Traditional statistical approaches were used to address 1) whether programmed ventricular stimulation identifies a higher-risk group in asymptomatic patients with Brugada syndrome and 2) whether ICD implantation for primary prevention is associated with improved outcomes in older patients (>75 years of age) and patients with significant comorbidities who would otherwise meet criteria for ICD implantation on the basis of symptoms or left ventricular function.
Evidence from 6 studies of 1138 asymptomatic patients were identified. Brugada syndrome with inducible VA on electrophysiological study was identified in 390 (34.3%) patients.
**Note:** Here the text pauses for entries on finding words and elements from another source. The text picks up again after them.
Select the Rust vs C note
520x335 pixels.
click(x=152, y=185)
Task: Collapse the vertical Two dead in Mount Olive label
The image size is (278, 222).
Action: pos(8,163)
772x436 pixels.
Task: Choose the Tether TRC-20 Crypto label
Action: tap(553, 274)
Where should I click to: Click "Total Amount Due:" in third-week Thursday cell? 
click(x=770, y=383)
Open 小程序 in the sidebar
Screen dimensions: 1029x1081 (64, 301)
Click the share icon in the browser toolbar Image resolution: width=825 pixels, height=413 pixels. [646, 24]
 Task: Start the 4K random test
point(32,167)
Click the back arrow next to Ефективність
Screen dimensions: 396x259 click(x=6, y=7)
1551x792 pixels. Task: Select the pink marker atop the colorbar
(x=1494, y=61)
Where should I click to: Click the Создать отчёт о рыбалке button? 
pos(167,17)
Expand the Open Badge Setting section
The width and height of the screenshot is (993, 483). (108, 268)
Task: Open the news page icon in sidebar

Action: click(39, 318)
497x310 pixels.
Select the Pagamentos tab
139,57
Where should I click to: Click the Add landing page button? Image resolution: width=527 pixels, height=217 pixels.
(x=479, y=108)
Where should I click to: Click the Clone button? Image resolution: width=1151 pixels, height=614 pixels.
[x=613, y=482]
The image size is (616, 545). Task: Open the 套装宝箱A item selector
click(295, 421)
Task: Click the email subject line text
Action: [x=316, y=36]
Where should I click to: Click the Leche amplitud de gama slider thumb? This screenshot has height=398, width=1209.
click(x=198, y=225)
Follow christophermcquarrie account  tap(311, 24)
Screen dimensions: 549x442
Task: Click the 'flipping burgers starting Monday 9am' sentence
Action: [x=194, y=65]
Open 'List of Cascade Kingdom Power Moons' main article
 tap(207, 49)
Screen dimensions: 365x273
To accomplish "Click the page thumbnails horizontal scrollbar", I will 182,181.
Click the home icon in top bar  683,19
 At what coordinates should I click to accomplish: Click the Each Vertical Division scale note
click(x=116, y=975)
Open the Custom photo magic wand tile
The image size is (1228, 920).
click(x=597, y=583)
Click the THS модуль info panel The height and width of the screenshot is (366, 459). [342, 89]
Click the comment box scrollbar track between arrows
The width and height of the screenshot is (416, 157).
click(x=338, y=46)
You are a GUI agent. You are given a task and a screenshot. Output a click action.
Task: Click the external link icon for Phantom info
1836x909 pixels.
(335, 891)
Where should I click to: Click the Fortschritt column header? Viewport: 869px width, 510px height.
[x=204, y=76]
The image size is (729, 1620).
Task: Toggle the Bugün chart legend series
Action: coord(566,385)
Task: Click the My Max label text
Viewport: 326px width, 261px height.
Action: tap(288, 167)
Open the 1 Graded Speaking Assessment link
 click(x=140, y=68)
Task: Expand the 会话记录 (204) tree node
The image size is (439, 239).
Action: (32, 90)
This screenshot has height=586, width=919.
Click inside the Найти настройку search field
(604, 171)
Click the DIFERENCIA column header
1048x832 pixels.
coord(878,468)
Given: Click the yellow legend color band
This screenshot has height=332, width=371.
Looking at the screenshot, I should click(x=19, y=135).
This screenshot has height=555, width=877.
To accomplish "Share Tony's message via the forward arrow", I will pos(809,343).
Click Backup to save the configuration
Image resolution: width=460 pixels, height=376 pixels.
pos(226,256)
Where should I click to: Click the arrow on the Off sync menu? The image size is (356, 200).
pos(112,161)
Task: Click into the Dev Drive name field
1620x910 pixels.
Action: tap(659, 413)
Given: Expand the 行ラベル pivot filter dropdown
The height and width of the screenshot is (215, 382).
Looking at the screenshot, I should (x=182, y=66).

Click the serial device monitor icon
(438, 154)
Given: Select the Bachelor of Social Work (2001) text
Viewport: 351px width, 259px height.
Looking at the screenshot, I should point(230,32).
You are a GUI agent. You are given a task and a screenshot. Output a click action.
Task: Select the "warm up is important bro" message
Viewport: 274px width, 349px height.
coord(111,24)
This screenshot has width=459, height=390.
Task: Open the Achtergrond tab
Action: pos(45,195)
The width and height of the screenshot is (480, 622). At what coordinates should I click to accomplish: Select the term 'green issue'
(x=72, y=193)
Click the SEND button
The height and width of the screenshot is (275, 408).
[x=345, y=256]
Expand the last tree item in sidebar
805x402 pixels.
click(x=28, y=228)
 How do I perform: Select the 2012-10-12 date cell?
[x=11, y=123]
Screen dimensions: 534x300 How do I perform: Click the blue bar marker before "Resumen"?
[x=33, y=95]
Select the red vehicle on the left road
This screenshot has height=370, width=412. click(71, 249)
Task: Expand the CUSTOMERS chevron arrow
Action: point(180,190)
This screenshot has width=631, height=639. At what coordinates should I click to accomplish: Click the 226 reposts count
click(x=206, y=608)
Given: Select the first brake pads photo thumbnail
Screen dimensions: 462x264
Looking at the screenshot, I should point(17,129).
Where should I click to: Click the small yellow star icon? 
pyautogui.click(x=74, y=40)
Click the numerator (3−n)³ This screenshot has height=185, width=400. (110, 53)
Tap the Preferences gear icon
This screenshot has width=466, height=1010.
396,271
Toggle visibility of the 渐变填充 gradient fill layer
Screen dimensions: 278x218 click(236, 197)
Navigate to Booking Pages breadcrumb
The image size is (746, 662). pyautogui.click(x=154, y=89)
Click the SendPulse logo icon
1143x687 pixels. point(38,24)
To minimize patient overlap, the primary analysis used 5 of the 6 studies and found an odds ratio of 2.3 (95% CI: 0.63-8.66; P=0.2) for major arrhythmic events (sustained VAs, sudden cardiac death, or appropriate ICD therapy) in asymptomatic patients with Brugada syndrome and inducible VA on electrophysiological study versus those without inducible VA. Ten studies were reviewed that evaluated ICD use in older patients and 4 studies that evaluated unique patient populations were identified. In our analysis, ICD implantation was associated with improved survival (overall hazard ratio: 0.75; 95% confidence interval: 0.67-0.83; P<0.001). Ten studies were identified that evaluated ICD use in patients with various comorbidities including renal disease, chronic obstructive pulmonary disease, atrial fibrillation, heart disease, and others. A random effects model demonstrated that ICD use was associated with reduced all-cause mortality (overall hazard ratio: 0.72; 95% confidence interval: 0.65-0.79; P<0.0001), and a second "minimal overlap" analysis also found that ICD use was associated with reduced all-cause mortality (overall hazard ratio: 0.71; 95% confidence interval: 0.61-0.82; P<0.0001). In 5 studies that included data on renal dysfunction, ICD implantation was associated with reduced all-cause mortality (overall hazard ratio: 0.71; 95% confidence interval: 0.60-0.85; P<0.001).
尽管大型随机临床试验发现,对患有心肌病和心力衰竭症状的患者进行植入式心脏复律除颤器(ICD)的一级预防使用可改善生存率,但在实践中接受 ICD 的患者通常比临床试验中的患者年龄更大,合并症更多。此外,临床医生在无症状 Brugada 综合征患者的电生理研究对风险分层的有用性方面存在争议。
我们的分析有两个目标。首先,评估无症状 Brugada 综合征患者经程控电刺激诱导的室性心律失常(VA)是否能识别出风险更高的群体,这些患者可能需要进一步检查或治疗。其次,评估在年龄较大的患者(>75 岁)和有合并症的患者中,ICD 的植入是否与临床获益相关,这些患者的左心室射血分数和心力衰竭症状符合 ICD 植入标准。
采用传统统计学方法解决以下两个问题:1)程控心室刺激是否能识别出无症状 Brugada 综合征患者中风险更高的群体;2)ICD 一级预防是否与改善年龄较大患者和有合并症患者的预后相关,这些患者的左心室功能或症状符合 ICD 植入标准。
确定了 1138 例无症状患者的 6 项研究中的证据。在 390 例(34.3%)患者中发现电生理研究中有诱发性 VA 的 Brugada 综合征。为了尽量减少患者重叠,主要分析使用了 6 项研究中的 5 项,发现电生理研究中有诱发性 VA 的无症状 Brugada 综合征患者的主要心律失常事件(持续性 VA、心脏性猝死或适当的 ICD 治疗)的优势比为 2.3(95%CI:0.63-8.66;P=0.2),而无诱发性 VA 的患者则没有。评估了 10 项评估老年患者 ICD 使用情况的研究和 4 项评估特定患者人群的研究。在我们的分析中,ICD 植入与生存率的提高相关(总体危险比:0.75;95%置信区间:0.67-0.83;P<0.001)。评估了包括肾功能不全、慢性阻塞性肺疾病、房颤、心脏病等各种合并症在内的患者的 ICD 使用情况的 10 项研究。随机效应模型表明,ICD 的使用与全因死亡率降低相关(总体危险比:0.72;95%置信区间:0.65-0.79;P<0.0001),二次“最小重叠”分析也发现 ICD 的使用与全因死亡率降低相关(总体危险比:0.71;95%置信区间:0.61-0.82;P<0.0001)。在包括肾功能不全数据的 5 项研究中,ICD 植入与全因死亡率降低相关(总体危险比:0.71;95%置信区间:0.60-0.85;P<0.001)。